Monteverdi Blessed by Combined Choir

By Graham McDonald (Canberra Times, Wednesday 23 July 2003)

Canberra Intervarsity Choral Festival Choir, St Christopher's Church, 19 July.

There must certainly be challenges in bringing together members of a dozen or so choirs for a few days of rehearsal and one show, but this performance of Monteverdi's Vespers of the Blessed Virgin written in 1610 was a most rewarding experience.

This was the first performance in Australia of a 1994 edition by Denis Stevens incorporating recent research into music of the early 17th century. And while the choral forces used here are considerably greater than Monteverdi had at his disposal, it did not detract from the overall effect of the performance.
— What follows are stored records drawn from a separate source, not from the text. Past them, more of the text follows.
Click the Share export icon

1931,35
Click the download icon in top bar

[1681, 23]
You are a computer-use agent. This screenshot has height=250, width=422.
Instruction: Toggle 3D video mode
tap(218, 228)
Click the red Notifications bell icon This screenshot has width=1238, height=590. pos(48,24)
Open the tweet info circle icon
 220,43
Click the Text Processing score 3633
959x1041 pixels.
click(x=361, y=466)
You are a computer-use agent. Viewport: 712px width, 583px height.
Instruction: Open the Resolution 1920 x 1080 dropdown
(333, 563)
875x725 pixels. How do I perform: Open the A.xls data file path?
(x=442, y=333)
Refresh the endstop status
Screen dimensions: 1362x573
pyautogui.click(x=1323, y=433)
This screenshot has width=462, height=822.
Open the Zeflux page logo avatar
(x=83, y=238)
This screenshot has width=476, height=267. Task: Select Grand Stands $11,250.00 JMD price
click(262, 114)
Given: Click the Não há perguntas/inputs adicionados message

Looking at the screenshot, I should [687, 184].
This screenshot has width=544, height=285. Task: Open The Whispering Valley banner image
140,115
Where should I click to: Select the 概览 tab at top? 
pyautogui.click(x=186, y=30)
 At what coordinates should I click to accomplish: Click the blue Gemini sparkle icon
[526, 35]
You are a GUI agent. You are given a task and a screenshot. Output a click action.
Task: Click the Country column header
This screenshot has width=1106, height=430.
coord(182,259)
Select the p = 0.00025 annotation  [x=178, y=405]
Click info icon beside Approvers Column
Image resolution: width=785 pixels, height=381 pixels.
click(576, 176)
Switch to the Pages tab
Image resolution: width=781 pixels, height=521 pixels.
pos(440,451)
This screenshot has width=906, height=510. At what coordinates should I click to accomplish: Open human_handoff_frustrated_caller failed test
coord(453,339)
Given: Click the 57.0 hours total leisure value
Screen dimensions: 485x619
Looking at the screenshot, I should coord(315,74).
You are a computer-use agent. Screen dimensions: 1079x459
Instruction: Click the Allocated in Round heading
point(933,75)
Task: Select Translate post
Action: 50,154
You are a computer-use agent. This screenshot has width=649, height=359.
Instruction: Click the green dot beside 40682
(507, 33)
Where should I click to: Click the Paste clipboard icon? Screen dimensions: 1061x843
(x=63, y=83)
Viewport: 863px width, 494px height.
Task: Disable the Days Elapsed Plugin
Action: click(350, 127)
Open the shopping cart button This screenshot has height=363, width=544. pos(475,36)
The sound of the combined choirs leaned towards a dominance by the male voices, but this was not unpleasant, rather giving the sound a solidity which was quite effective. It may well simply have been the crowded placement of the singers combined with the acoustic of St Christopher's and where I was sitting which gave this balance to the sound. Getting over 100 singers and an orchestra of 20 into the room left conductor Tom Burge having to clamber over a pew to get to his conducting podium.

Burge conducted the work with great vigour and energy, cueing the singers when required and encouraging throughout. I suspect much of the success of this performance is due to his dedication and he brought this realisation of the work a great sense of dynamics, with clean and accurate entrances of the various parts.

The soloists all distinguished themselves, with special mention to the two sopranos, Helen Thompson [sic] and Jenny Sawer. Thompson was a pleasure to hear at every turn.

The orchestra played crisply and accurately, and although they were not able to compensate with the choir in full flight, they looked as though they were enjoying themselves.

The Vespers is an always interesting work, with unexpected shifts from solo voice to choir to instrumental sections and sometimes combinations of all these within the one section.

It is an hour-and-a-half of hard work for the conductor, and the final rousing "Amen" was appropriately greeted with sustained applause from the audience.